◆ DIRECTIONS ◆
Copy the review of ASAGRAUM's "Dawn of Infinite Fire" word for word, in full.

◆ QUOTED PASSAGE ◆
It says a lot about the strength of frontwoman Obscura's vision that ASAGRAUM are currently being talked about as major black metal contenders. As much as I'm sure the band don't need a white, middle-aged man to congratulate them for making fantastic music and possessing vaginas at the same time, it would be disingenuous to pretend that there isn't anything startling or, perhaps more significantly, refreshing about the ongoing rise of this all-female crew. The conversation changed almost immediately, upon the release of 2017's "Potestas Magicum Diaboli", from "Ooh, girls playing black metal!" to "Satan be praised, this fucking rips!"; subsequent live shows only adding to the band's aura and renown. Two years later, it's not easy to think of many young extreme metal bands that can boast the terrifying levels of confidence and command that course through every second of "Dawn of Infinite Fire". Still firmly wedded to notions of keeping the spirit of black metal '90s heyday alive, with a generous dose of claustrophobic psychedelia thrown in for bad measure, ASAGRAUM haven't so much evolved as expanded, edging ever closer to the monumental atmospheres of the EMPEROR, GORGOROTH and GEHENNA records that created the rudimentary framework for this incendiary din.

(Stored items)
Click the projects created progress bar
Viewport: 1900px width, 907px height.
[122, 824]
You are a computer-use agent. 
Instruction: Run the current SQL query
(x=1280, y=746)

* * *

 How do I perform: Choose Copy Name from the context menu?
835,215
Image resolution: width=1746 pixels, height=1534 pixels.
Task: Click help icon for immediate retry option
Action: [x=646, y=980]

--

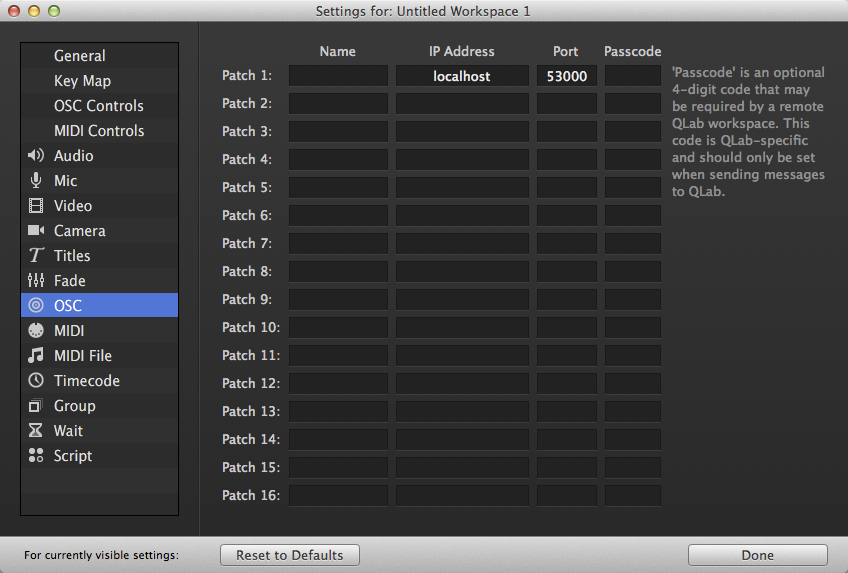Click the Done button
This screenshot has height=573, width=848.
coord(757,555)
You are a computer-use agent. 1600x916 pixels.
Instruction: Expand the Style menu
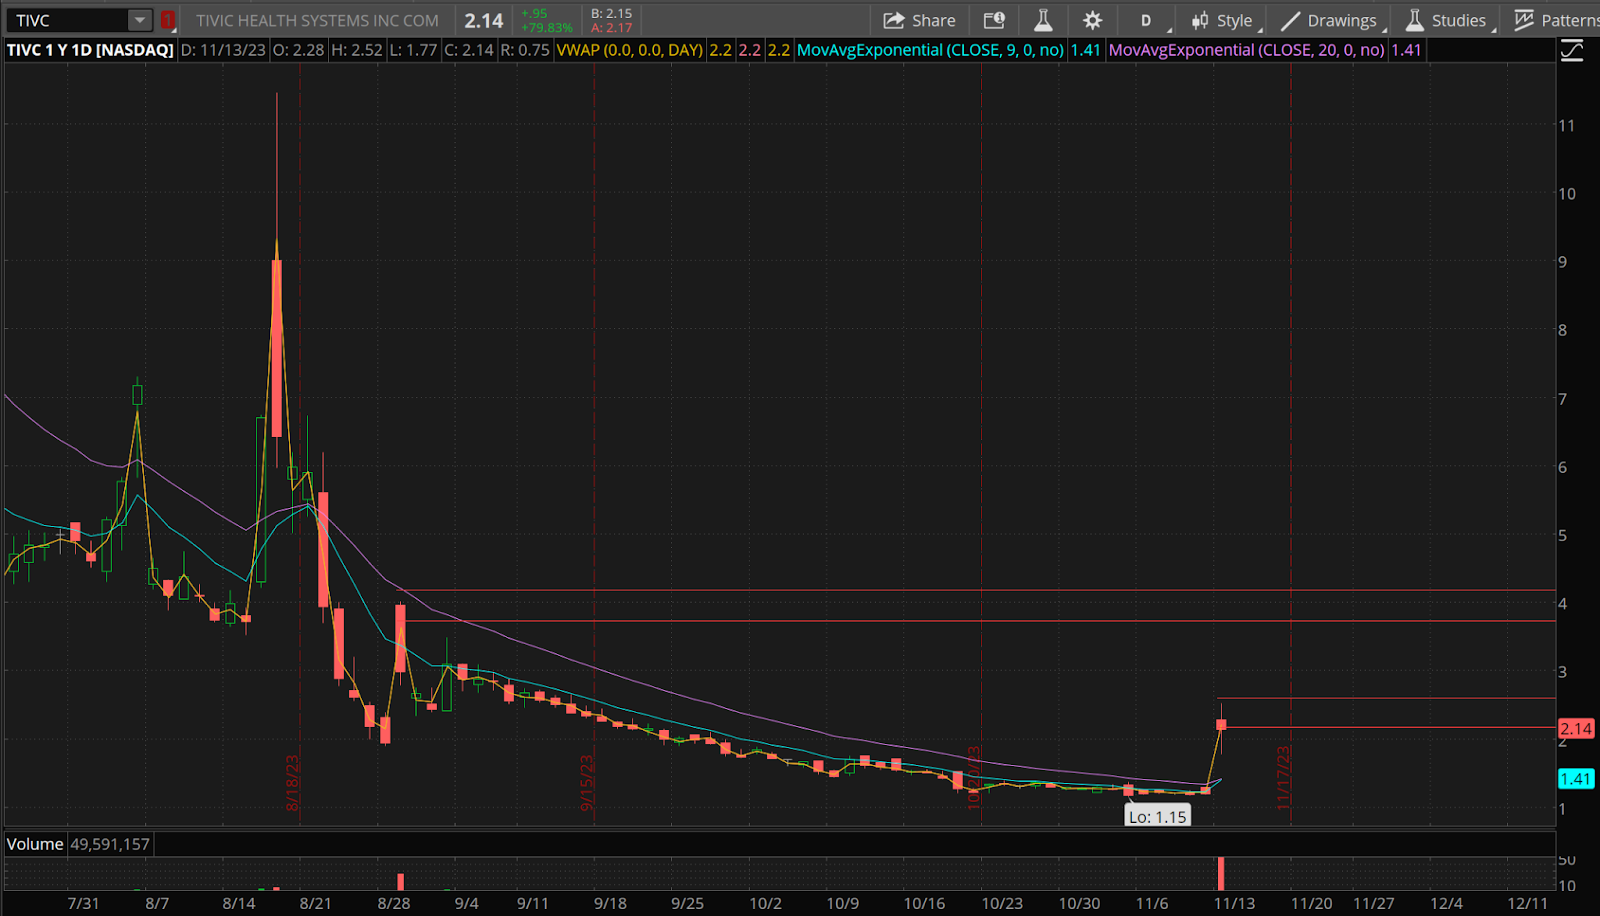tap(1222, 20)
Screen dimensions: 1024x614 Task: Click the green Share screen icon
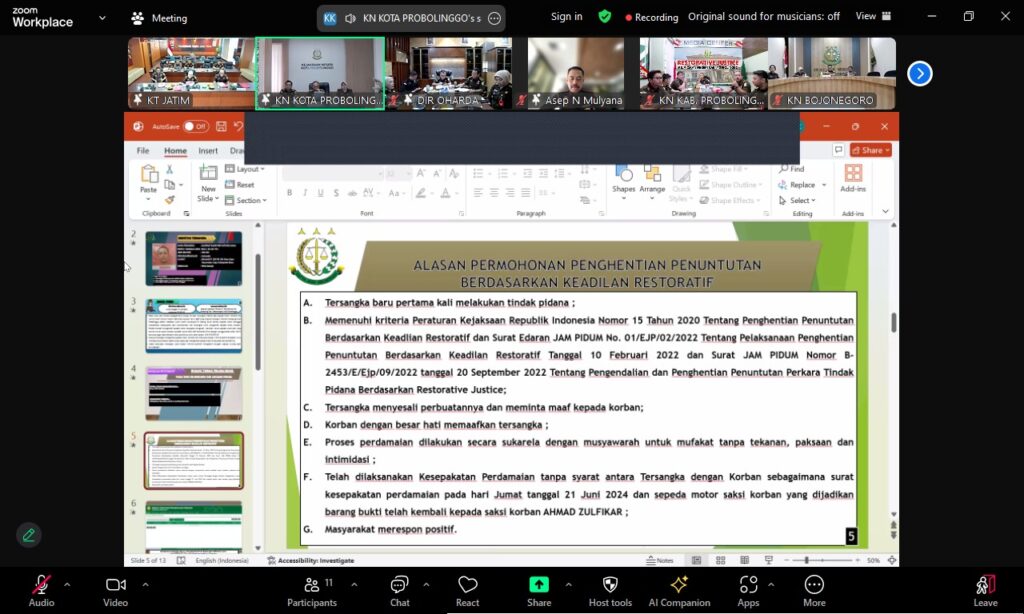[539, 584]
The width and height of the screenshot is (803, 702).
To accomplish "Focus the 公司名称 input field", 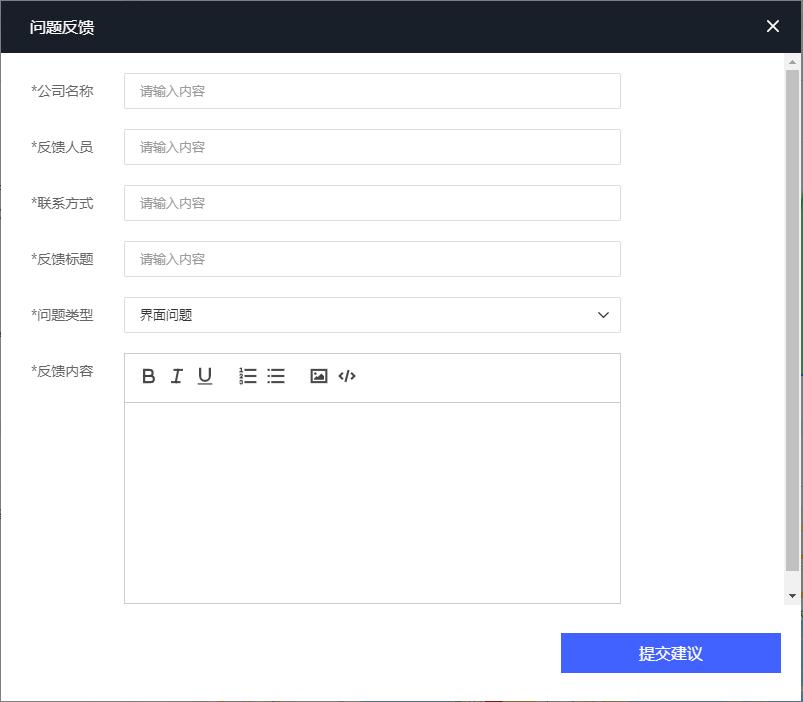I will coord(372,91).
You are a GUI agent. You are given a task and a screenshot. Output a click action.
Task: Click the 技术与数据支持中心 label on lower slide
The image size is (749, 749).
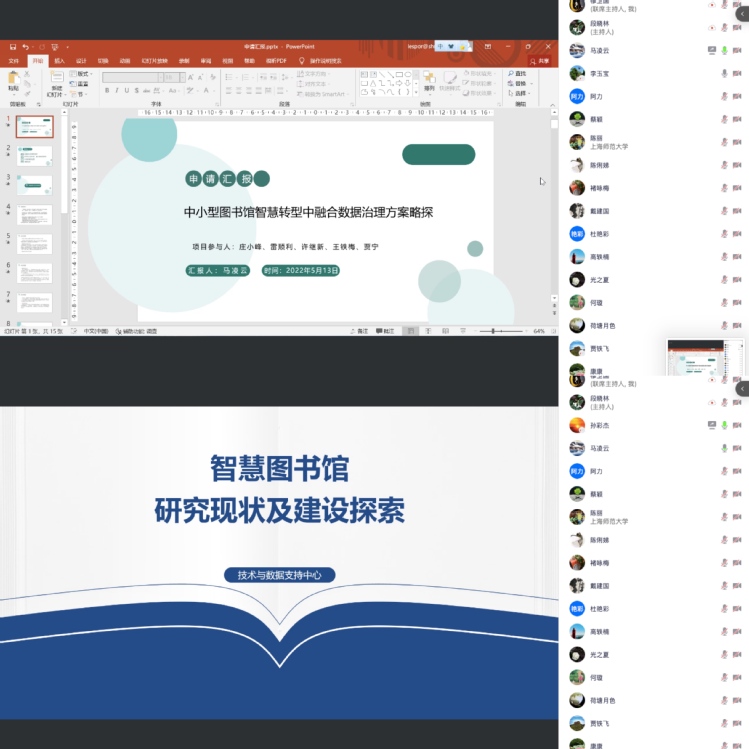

◆ RESPONSE ◆
It says a lot about the strength of frontwoman Obscura's vision that ASAGRAUM are currently being talked about as major black metal contenders. As much as I'm sure the band don't need a white, middle-aged man to congratulate them for making fantastic music and possessing vaginas at the same time, it would be disingenuous to pretend that there isn't anything startling or, perhaps more significantly, refreshing about the ongoing rise of this all-female crew. The conversation changed almost immediately, upon the release of 2017's "Potestas Magicum Diaboli", from "Ooh, girls playing black metal!" to "Satan be praised, this fucking rips!"; subsequent live shows only adding to the band's aura and renown. Two years later, it's not easy to think of many young extreme metal bands that can boast the terrifying levels of confidence and command that course through every second of "Dawn of Infinite Fire". Still firmly wedded to notions of keeping the spirit of black metal '90s heyday alive, with a generous dose of claustrophobic psychedelia thrown in for bad measure, ASAGRAUM haven't so much evolved as expanded, edging ever closer to the monumental atmospheres of the EMPEROR, GORGOROTH and GEHENNA records that created the rudimentary framework for this incendiary din.